Aren’t They Just Income Tax Deductions Anyway? (No, I Mean The Kids Themselves)
Another year, another crop of Type A parents struggles with getting ahead in this competitive city:
Among some New York parent circles, it’s considered normal to spend $6,000 on a consultant to help toddlers get into private school.
The spending is spreading to public schools on the Upper West Side, where parents jostling for the seats in a few “it” schools are increasingly willing to drop hundreds or even thousands of dollars to get an advantage.
Maggie Ganias said she used to scoff at frantic pregnant New York City women applying to competitive private nursery schools before reaching their sixth month. She decided she would be sending her child to public school so she wouldn’t have to go through all that. When her son, Alexander, turned 4, she realized her mistake.
“I had always laughed at that cliché of parents in New York. But here I was just a public school mom and all these choices were in front of me,” she said. “It’s overwhelming.”
Faced with a staggering array of decisions and deadlines as her son prepared for his first day of kindergarten a year away, she did what a growing number of parents are doing each year: She turned to Robin Aronow.

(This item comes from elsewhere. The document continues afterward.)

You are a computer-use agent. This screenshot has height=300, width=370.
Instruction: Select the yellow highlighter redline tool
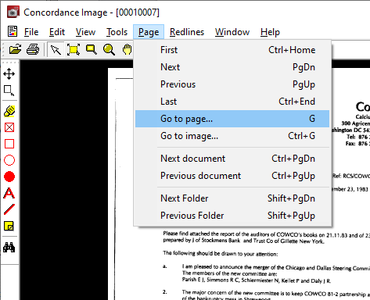coord(9,111)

Ms. Aronow is an elementary school admissions consultant who has created a niche by charging parents to help them apply for choice public schools. She is based on the Upper West Side, where public elementary school admissions are arguably the most competitive and complicated in the city. Autumn is Ms. Aronow’s peak season: Applications become available, and school tours and testing begin.
. . .
“I couldn’t have done this without her,” a mother of a 4-year-old, Brett Hill, who lives on the Upper West Side, said. “Friends call me crying, saying, ‘I don’t know what to do.’ They go to Robin’s seminar and they come back better and calmer.”
. . .
Ms. Aronow charges $50 a season to join the e-mail listserv, nearly $200 an hour for phone calls, or $2,000 for an annual all-inclusive package. She says she charges less than some of her competitors, who focus more on private schools. This year, she is also doing a pro-bono presentation at a nonprofit center for immigrants.
“Whatever it was, it was worth it,” Ms. Hill said of the costs of Ms. Aronow’s services. “It alleviated so much stress.”